Parue dans The Lancet Respiratory Medicine, l’étude a été menée par des chercheurs du centre médical universitaire Vanderbilt (États-Unis), en coordination avec des chercheurs espagnols. C’est de loin la recherche la plus importante de ce type menée à ce jour sur l'incidence du délire et du coma.
Les patients ont été admis avant le 28 avril 2020 dans 69 unités de soins intensifs pour adultes. Les recherches ont porté sur les phases de "délire" de ces patients, plongés dans le coma. Quelques 82% des patients de cette étude d'observation étaient comateux pendant une médiane de 10 jours, et 55% étaient en état de délire pendant une médiane de trois jours. Les dysfonctionnements cérébraux aigus (coma ou délire) ont duré en moyenne 12 jours.
"C'est le double de ce que l'on observe chez les patients non comateux en soins intensifs", souligne la Brenda Pun, qui a co-dirigé l'étude avec le Pr Rafael Badenes, de l'Université de Valence en Espagne. Les auteurs de ces travaux estiment que les processus pathologiques de la Covid-19 pourraient prédisposer les patients à un fardeau plus lourd de dysfonctionnement cérébral aigu.

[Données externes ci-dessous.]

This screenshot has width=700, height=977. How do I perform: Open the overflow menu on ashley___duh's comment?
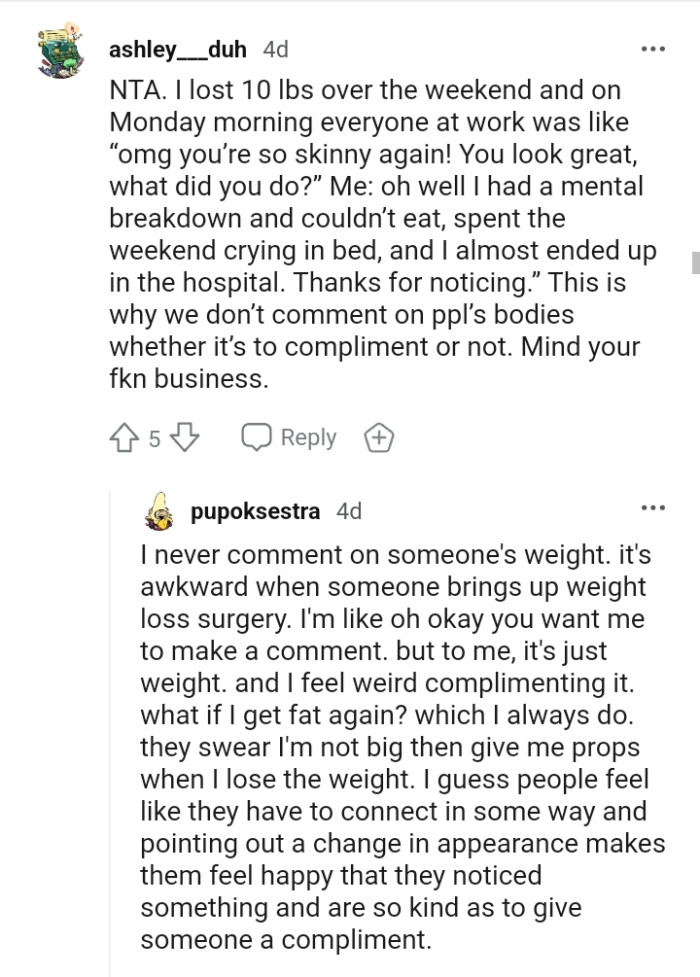[654, 47]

Des protocoles sanitaires négligés dans l'urgence de la pandémie
Mais l'étude montre surtout que les soins administrés aux patients semblent résulter de pressions exercées par la pandémie. En effet, la sédation profonde, l'utilisation généralisée de perfusions de benzodiazépine (la benzodiazépine est un dépresseur du système nerveux), l'immobilisation et l'isolement des familles fait fi des nouveaux protocoles cliniques qui aident à prévenir le dysfonctionnement cérébral aigu chez les patients gravement malades, soulignent les médecins.
En consultant les dossiers médicaux électroniques des patients, les chercheurs ont pu constater que 88% d'entre ont été soumis à une ventilation mécanique invasive à un moment ou à un autre de leur hospitalisation, dont 67% le jour de leur admission aux soins intensifs. Les patients recevant des perfusions de sédatifs à base de benzodiazépine présentaient par ailleurs un risque accru de 59% de développer un délire, contrairement à ceux qui recevaient des visites de leur famille et pour le risque était réduit de 30%.

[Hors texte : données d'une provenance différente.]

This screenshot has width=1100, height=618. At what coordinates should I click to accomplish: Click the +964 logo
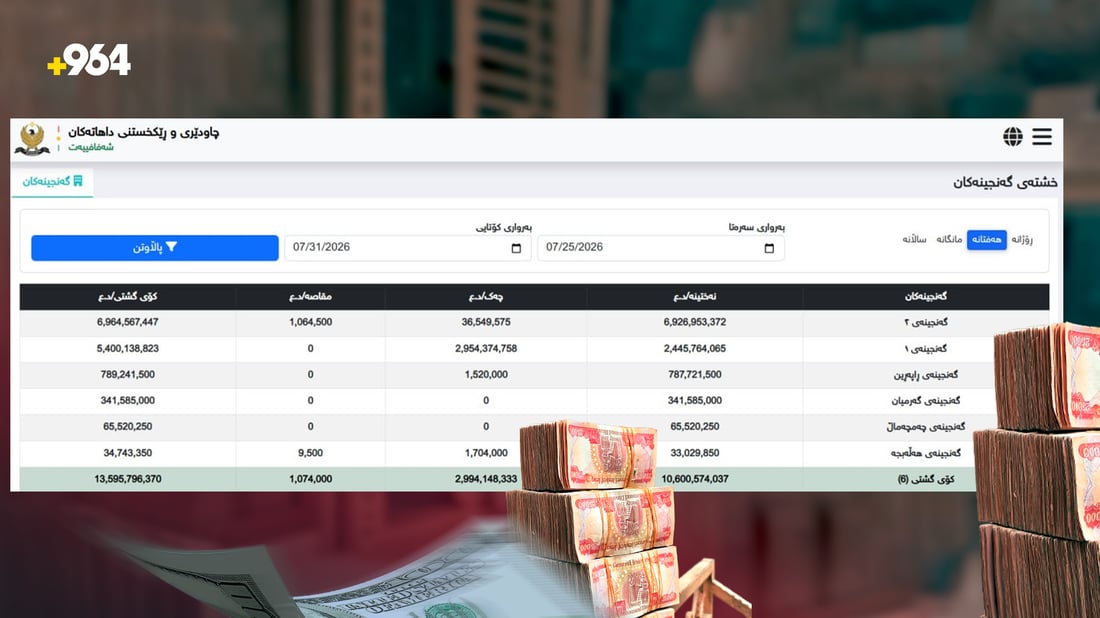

"De nombreux hôpitaux de notre échantillon ont fait état d'une pénurie de prestataires de soins intensifs informés des meilleures pratiques. La pénurie de sédatifs a suscité des inquiétudes, et les premiers rapports de patients Covid-19 ont suggéré que le dysfonctionnement pulmonaire observé nécessitait des techniques de gestion uniques, notamment la sédation profonde. Les principales mesures préventives contre les dysfonctionnements cérébraux aigus ont donc été quelque peu négligées", explique Brenda Pun.
"Ces périodes prolongées de dysfonctionnement cérébral aigu sont largement évitables. Notre étude tire la sonnette d'alarme : alors que nous entrons dans les deuxième et troisième vagues de Covid-19, les équipes de soins intensifs doivent avant tout revenir à des niveaux de sédation plus légers pour ces patients, à des essais fréquents de réveil et de respiration, à la mobilisation et à des visites en personne ou virtuelles en toute sécurité", concluent les chercheurs.